「ATPファイナルズ」(11月12日~11月19日/イギリス・ロンドン/室内ハードコート)の試合に先立ち、最多優勝6回を誇るロジャー・フェデラー(スイス)が記者会見でコメントした。「去年はここにいられなかったからまた叶って嬉しい。今年はラン…

「ATPファイナルズ」(11月12日~11月19日/イギリス・ロンドン/室内ハードコート)の試合に先立ち、最多優勝6回を誇るロジャー・フェデラー(スイス)が記者会見でコメントした。

「去年はここにいられなかったからまた叶って嬉しい。今年はランキングのずっと下位から始めなければならなかったからね。初期の目標は、おそらくウィンブルドン前後の中間地点では世界8位あたりだった」

フェデラーは、2016年のウィンブルドン敗退後、痛めた膝の回復に残りのシーズンを充てると発表し、そこから半年ほど試合に出場していなかった。復帰したのは2017年の1月。その後は破竹の勢いで数々の勝利を飾ってきた。

「『全豪オープン』を勝ってその後ずっとかなり良い位置にいたから、シーズン全体のプレーについて非常に嬉しく思った」

と、世界ランキング2位まで上ってきた自身の成績について喜びを語り、そして「ATPファイナルズ」の出場についても喜んだ。

「またここで最高の選手と競い合うチャンスを得られてとても幸せだ。ここでプレーすることは、1年の大きなハイライトの1つだ」

最多優勝を誇るフェデラーは36歳。そして今年の「ATPファイナルズ」に出場する選手の中で最も若いのはアレクサンダー・ズベレフ(ドイツ)の20歳。彼は「ネクストジェネレーション・ATPファイナルズ」の出場権を獲得していたが、「ATPファイナルズ」に集中するために欠場している。つまり、若手中の若手、ということだ。

「もう慣れているよ、若い選手を相手にプレーするのは。そこで感じるのは、もう自分は25個のトーナメントを戦うことはできないというだけだ--いや、できるけれど、結果がどうなるかわからないね!」

こう語るフェデラーは、ズベレフが生まれたちょうど5ヶ月後にプロに転向している。年齢差はスタミナや運動能力の差に繋がるだろうが、テニスという競技はそれに加えてテクニックと経験に基づく判断力が重要なスポーツだ。その点では、フェデラーの方が一枚も二枚も上手だと言えるだろう。

フェデラーは、この大きな大会に向けて特別な準備をしているわけではない、とも語った。

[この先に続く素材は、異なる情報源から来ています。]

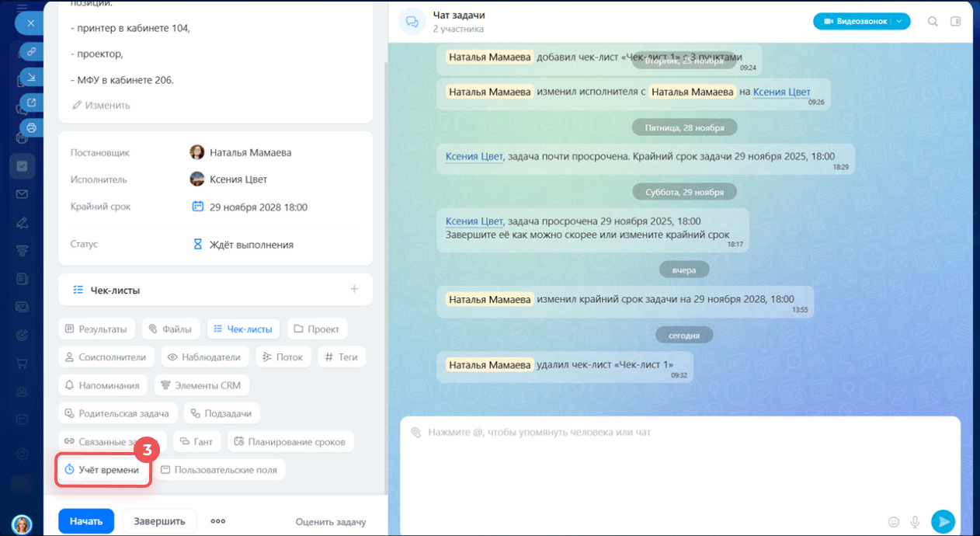The height and width of the screenshot is (536, 980).
Task: Click the Начать button
Action: [x=85, y=521]
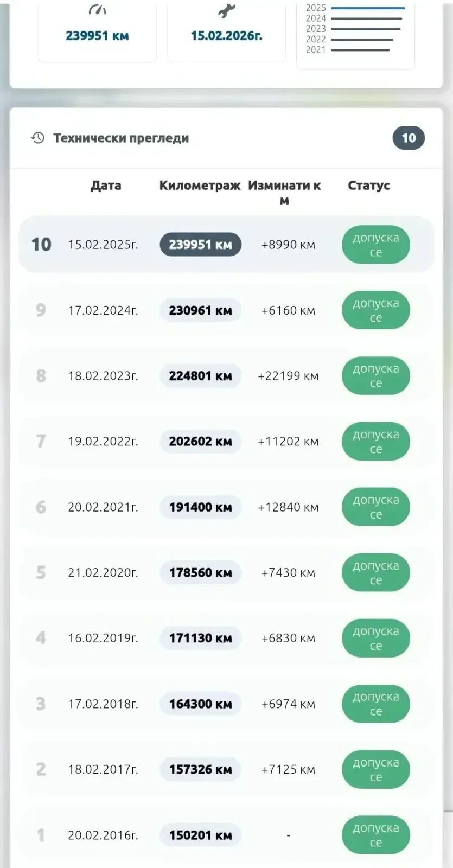Click the Километраж column header

200,186
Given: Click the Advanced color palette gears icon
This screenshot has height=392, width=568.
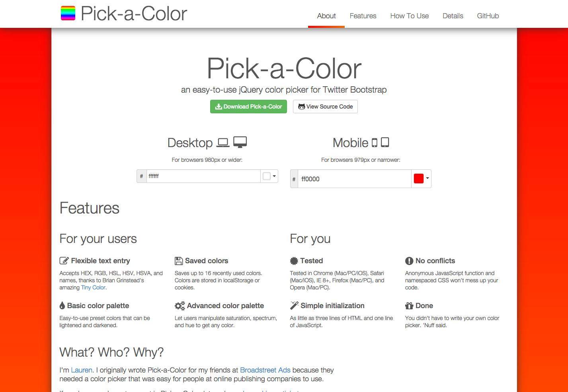Looking at the screenshot, I should [180, 306].
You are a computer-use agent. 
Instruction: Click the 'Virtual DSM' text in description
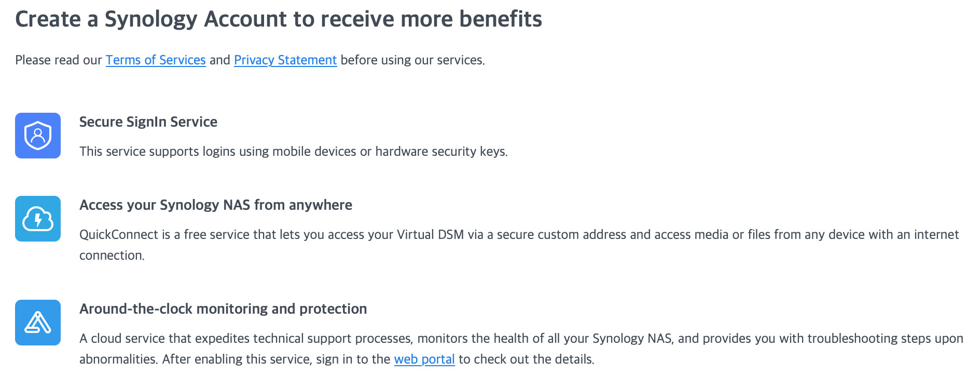(430, 235)
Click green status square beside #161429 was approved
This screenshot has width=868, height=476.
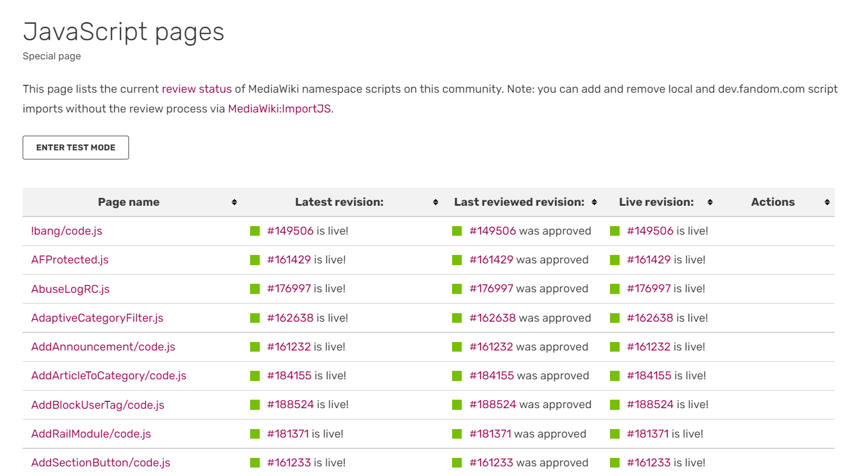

「今やっていることは何もない、ただ12月に向けて準備しているだけだ。誰とどの日に練習するか、どこでトレーニングするかわかっている......。こういうことは全部決まっているからね。取り組むべきだろうことを前に進めるだけだ。だけど今は、今シーズンをいい形だけで終わらせることだけに集中していると思う」

彼にとっての「いい形」とは、「ATPファイナルズ」で優勝し、最多優勝記録を7回に伸ばすことだろう。

怪我に悩まされ、半年に及ぶ休養のために出場を断念した昨年の思いはあるだろうが、あくまで冷静に試合に向かうフェデラー。どのような「いい形」を私たちに見せてくれるのか、期待したい。

「ATPファイナルズ」は日本時間の今日23時にシングルス第1試合、ロジャー・フェデラー(スイス)対ジャック・ソック(アメリカ)が行われる。

一方、フェデラーの復帰を喜びながらも初優勝を狙うナダルは明日の第2試合、日本時間の11月14日5時にダビド・ゴファン(ベルギー)との試合に出場する。